Os antimicrobianos e a resistência bacteriana na avicultura

A resistência bacteriana é um dos temas mais discutidos no meio científico internacional nos últimos anos. Há um temor de que as atuais moléculas antimicrobianas percam sua eficácia diante de bactérias resistentes a elas. Um sério problema tanto em saúde humana quanto veterinária. Principalmente, se levarmos em consideração o não desenvolvimento recente de novas moléculas de antimicrobianos pela indústria farmacêutica.

O tema afetou em cheio o setor produtivo animal, desde que a União Europeia baniu o uso dos antibióticos como aditivos na alimentação. Uma das motivações foi a possível resistência cruzada entre Vancomicina, de uso humano, e Avoparcina, de uso veterinário, já que ambas pertencem ao mesmo grupo farmacológico. “Quando se detectou bactérias resistentes à Vancomicina, a Europa atribuiu o desenvolvimento desta resistência ao uso da Avoparcina como aditivo em produção animal. Uma relação que nunca foi provada”, afirma João Palermo Neto, professor Titular da Faculdade de Medicina Veterinária e Zootecnia da Universidade de São Paulo (FMVZ/USP).

A decisão europeia levou consumidores em todo o mundo a atribuir aos antimicrobianos utilizados como aditivos nas rações a culpa pelo aumento dos casos de resistência bacteriana. “Não há nenhum trabalho científico que aponte uma relação causal entre o uso dos aditivos em veterinária e o aumento da incidência de bactérias resistentes”, ressalta Palermo.

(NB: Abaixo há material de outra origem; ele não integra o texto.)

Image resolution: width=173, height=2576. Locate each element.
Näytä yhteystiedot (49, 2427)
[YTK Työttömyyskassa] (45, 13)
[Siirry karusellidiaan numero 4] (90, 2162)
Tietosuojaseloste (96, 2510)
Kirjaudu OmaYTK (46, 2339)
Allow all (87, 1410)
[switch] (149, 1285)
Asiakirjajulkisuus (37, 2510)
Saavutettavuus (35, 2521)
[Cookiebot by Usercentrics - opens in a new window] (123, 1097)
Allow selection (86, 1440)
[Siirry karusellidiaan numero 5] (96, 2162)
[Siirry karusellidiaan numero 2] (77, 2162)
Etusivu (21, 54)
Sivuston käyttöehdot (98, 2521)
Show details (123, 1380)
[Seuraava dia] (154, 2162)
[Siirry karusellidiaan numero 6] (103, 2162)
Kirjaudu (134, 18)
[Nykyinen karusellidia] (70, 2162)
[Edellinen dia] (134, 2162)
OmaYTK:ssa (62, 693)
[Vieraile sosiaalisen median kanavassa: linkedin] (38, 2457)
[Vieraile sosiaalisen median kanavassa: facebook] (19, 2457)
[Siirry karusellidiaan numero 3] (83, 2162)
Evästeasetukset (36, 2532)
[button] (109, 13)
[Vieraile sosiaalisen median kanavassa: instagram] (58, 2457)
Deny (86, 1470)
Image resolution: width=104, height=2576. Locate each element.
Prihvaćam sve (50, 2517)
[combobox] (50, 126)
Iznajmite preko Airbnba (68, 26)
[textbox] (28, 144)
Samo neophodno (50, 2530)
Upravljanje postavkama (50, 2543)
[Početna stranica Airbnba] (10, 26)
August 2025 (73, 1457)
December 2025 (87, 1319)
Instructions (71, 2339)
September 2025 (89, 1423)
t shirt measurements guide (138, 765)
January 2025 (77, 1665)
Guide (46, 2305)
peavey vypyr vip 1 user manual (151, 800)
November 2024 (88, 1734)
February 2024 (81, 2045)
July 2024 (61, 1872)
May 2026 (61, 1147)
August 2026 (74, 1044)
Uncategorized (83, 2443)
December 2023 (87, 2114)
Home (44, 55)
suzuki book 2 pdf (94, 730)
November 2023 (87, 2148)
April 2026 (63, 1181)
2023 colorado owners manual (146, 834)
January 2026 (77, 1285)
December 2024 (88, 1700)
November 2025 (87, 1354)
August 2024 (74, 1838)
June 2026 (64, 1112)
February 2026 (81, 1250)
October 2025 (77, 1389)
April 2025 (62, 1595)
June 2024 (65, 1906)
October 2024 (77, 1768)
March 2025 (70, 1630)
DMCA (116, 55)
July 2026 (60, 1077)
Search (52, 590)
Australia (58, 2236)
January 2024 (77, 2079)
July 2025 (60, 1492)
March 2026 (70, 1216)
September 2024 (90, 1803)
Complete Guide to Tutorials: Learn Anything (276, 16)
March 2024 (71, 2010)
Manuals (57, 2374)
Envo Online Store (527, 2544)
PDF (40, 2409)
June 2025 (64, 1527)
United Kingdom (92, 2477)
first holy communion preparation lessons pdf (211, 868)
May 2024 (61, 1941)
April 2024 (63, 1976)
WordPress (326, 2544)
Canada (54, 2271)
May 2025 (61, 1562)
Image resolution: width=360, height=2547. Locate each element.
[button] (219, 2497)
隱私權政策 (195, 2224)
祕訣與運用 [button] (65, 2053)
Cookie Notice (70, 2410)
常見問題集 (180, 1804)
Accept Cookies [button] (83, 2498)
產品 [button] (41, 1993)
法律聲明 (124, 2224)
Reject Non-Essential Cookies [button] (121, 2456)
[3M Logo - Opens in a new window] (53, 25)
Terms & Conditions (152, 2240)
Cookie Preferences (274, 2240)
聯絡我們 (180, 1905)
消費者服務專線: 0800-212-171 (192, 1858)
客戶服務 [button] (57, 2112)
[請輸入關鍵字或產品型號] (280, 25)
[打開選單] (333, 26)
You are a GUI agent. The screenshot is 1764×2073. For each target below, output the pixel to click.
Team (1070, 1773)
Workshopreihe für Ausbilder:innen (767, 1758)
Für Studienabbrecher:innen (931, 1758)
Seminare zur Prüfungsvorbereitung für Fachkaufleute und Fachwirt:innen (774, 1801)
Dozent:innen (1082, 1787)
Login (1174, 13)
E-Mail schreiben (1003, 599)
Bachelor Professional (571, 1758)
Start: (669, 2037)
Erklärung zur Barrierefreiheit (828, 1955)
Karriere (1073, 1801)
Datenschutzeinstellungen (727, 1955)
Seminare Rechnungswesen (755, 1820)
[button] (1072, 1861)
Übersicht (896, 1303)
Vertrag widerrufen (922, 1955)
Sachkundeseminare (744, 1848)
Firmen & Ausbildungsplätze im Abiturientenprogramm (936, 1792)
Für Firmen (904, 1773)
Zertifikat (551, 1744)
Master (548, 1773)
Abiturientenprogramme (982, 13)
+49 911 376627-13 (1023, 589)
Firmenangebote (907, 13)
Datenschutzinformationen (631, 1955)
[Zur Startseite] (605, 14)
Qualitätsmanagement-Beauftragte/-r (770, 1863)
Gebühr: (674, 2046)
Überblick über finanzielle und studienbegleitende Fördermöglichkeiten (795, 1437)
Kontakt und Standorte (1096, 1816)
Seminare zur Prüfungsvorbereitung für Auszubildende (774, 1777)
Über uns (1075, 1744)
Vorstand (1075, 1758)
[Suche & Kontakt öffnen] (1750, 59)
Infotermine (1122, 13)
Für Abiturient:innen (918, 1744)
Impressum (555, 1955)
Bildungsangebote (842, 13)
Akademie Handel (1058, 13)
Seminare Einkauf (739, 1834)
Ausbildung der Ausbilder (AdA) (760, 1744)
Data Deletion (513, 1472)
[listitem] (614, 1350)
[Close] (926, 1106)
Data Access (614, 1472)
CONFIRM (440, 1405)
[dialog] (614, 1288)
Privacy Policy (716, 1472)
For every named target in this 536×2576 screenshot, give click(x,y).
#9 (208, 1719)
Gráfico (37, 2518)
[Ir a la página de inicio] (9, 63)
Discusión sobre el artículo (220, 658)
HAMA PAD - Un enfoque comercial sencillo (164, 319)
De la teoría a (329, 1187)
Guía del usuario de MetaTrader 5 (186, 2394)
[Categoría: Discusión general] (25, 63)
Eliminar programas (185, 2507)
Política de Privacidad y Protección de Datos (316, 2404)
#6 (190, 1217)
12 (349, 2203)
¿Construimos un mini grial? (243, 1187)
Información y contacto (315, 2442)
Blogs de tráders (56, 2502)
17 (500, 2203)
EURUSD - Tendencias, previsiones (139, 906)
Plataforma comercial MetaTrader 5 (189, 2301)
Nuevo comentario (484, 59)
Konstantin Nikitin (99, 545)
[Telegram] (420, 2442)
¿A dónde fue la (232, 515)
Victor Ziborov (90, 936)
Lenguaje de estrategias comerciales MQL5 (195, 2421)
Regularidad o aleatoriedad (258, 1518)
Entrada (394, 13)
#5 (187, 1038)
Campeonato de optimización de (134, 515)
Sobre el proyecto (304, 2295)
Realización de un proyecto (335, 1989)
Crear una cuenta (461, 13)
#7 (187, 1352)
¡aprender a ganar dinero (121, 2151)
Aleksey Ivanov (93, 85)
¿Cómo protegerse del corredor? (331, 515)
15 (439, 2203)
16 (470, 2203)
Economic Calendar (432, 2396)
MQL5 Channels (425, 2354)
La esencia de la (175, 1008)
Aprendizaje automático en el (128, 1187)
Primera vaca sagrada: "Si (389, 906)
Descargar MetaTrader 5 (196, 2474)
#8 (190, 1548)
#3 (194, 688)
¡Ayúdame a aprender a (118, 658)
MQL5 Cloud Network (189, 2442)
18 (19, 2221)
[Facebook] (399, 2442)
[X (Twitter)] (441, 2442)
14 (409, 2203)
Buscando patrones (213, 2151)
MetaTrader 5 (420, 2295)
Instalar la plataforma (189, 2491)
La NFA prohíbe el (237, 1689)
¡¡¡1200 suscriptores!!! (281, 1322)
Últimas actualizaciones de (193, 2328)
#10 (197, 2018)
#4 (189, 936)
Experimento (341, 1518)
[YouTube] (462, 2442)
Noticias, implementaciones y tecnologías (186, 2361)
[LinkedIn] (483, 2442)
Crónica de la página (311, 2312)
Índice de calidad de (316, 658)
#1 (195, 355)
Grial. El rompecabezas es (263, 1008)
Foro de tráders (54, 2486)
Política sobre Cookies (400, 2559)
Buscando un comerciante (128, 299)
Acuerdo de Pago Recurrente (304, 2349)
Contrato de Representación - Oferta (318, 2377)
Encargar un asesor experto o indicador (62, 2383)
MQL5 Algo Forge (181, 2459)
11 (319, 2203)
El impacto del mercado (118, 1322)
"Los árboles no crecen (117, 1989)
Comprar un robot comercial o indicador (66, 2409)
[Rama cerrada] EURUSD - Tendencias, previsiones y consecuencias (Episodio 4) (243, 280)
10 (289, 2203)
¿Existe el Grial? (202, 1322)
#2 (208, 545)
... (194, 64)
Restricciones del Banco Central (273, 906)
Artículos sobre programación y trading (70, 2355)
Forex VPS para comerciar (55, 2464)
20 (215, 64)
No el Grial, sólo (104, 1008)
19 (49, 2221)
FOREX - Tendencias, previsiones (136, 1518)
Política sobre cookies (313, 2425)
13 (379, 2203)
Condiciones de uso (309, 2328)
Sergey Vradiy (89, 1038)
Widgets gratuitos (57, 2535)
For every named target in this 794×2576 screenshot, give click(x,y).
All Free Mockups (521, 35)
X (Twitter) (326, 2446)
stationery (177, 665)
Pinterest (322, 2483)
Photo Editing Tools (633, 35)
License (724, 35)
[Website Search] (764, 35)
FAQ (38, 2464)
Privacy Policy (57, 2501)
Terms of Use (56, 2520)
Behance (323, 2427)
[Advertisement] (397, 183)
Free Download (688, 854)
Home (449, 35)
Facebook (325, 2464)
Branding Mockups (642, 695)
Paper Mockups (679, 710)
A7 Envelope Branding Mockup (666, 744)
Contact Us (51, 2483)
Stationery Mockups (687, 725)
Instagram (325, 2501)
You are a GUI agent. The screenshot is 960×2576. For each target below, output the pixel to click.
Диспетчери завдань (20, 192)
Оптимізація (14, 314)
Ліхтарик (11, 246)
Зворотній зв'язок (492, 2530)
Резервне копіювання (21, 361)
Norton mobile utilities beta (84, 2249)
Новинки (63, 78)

Especialista em farmacologia, com pesquisas relacionadas à análise de risco em segurança alimentar e diversos trabalhos sobre antibioticoterapia em produção animal, Palermo é uma das principais autoridades veterinárias do País na questão de resistência bacteriana. Defensor do uso prudente como forma de preservar as moléculas antimicrobianas, afirma que a Ciência deveria embasar todas as decisões sobre este tema, o que nem sempre acontece. Nesta entrevista, aborda todo o histórico da resistência bacteriana, passa pelo conhecimento em relação ao que é feito em medicina veterinária de animais de produção e afirma ainda ser impossível produzir eficientemente aves e suínos sem o uso de aditivos antimicrobianos. Confira. 

Avicultura Industrial – Nos últimos anos, o consumidor passou a se preocupar com a questão da resistência bacteriana a antimicrobianos dentro da produção animal, por entender que ela tem impacto direto sobre a saúde humana. O motivou este processo?

João Palermo Neto – A resistência bacteriana aos antimicrobianos é algo que tem preocupado muito a comunidade científica nacional e internacional, principalmente na União Europeia, mas esta preocupação também ocorre nos Estados Unidos e em outros países. Muitos encontros científicos foram realizados a respeito deste tipo de ocorrência. Se formos buscar na literatura, veremos que os antibióticos foram desenvolvimentos há muito tempo; e hoje praticamente nenhuma molécula nova tem sido sintetizada ou desenvolvida. Produtos que contêm antibióticos são desenvolvidos, mas são produtos novos com moléculas antigas. Surgiu então, dentro da comunidade científica, o consenso de que alguns cuidados deveriam ser adotados para preservar a eficácia dos antimicrobianos, tanto em medicina veterinária quanto humana. Como novas moléculas não estão sendo produzidas e desenvolvidas, a decisão foi pela preservação das existentes. A partir daí muitas discussões passaram a ser feitas, principalmente diante do posicionamento da União Europeia, que decidiu banir ou proibir o uso dos antimicrobianos como aditivos na produção animal. Decisão sem nenhum fundamento científico que a embasasse. Eles alegaram que o uso destes antimicrobianos como aditivos estariam associados ao aumento do desenvolvimento de bactérias resistentes, principalmente as que acometem animais domésticos. É cientificamente comprovado que, toda vez que se utiliza um antimicrobiano em doses pequenas por um tempo prolongado, existe a possibilidade de se induzir ao desenvolvimento de resistência bacteriana. Sendo esta a premissa utilizada pela União Europeia, a atitude adotada não se justifica. Há um intenso uso de antibióticos em medicina humana, agronomia, odontologia. O desenvolvimento de bactérias resistentes não é uma ocorrência única e exclusiva da medicina veterinária. É até plausível acreditar que o uso dos antimicrobianos como aditivos ou de forma terapêutica nos animais possa contribuir para este processo, mas a medicina veterinária não pode ser responsabilizada como a única causadora da resistência bacteriana. 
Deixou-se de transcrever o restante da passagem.